Elections : l’avocat du CNRP mis en cause par le ministère de la Justice

Le porte-parole du ministère de la Justice, Kim Santepheap, a déclaré jeudi que le ministère avait demandé au parquet de poursuivre l’avocat de l’ancien parti d’opposition, Choung Chungy, à la demande du Comité national des élections.

“…Choung Chungy est passible d’un à six mois d’emprisonnement et d’une amende, selon l’article 523 du Code pénal…”, a déclaré le porte-parole.

Le porte-parole du ministère de la Justice, Kim Santepheap
Le porte-parole du ministère de la Justice, Kim Santepheap

Suite à la demande du parti au pouvoir, le Comité national des élections a déclaré jeudi dans son communiqué qu’il demandera au ministère de l’Information, au ministère de l’Intérieur et au ministère des Télécommunications de bloquer le compte Facebook de l’avocat de l’opposition, de demander au ministère de la Justice d’intenter une action contre l’avocat, de lui interdire de mener des activités politiques ; et de demander au barreau de prendre des mesures contre Choung Chungy.

“…Le 17 juillet 2018, Chuon Choungy, avocat du CNRP basé à Phnom Penh, aurait encouragé activement les gens à ne pas aller voter le 29 juillet 2018 via Facebook, ce qui est une violation de l’article 142 de la loi sur l’élection des députés à l’Assemblée nationale…”, a déclaré l’avocat du gouvernement Ky Tech à la presse locale.

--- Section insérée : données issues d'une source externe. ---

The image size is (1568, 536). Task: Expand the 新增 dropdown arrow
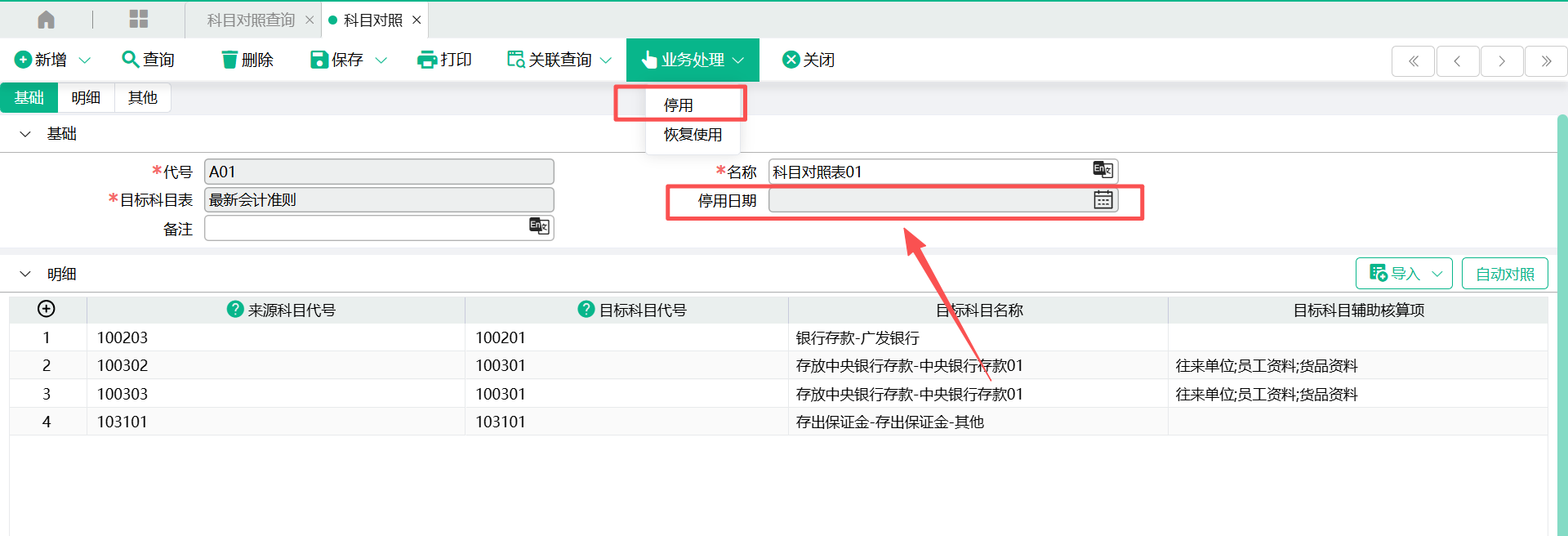tap(85, 60)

Le PPC a également demandé au Comité électoral d’argumenter que ”….la déclaration de l’opposition pourrait induire le public national et international en erreur et provoquer un manque de confiance dans le vote. Ce malentendu est donc susceptible de déclencher des protestations contre les autorités, élément povant affecter l’ordre public…”. Le parti au pouvoir a également rappelé que, : ”…selon l’article 34 de la Constitution du Royaume du Cambodge, les citoyens khmers des deux sexes ont le droit de voter et de se porter candidats aux élections dans une démocratie multipartite…appeler au boycott est une violation de l’article 142 de la loi sur les élections des membres de l’Assemblée nationale, et passible d’une amende de 1 250 à 5 000 dollars US.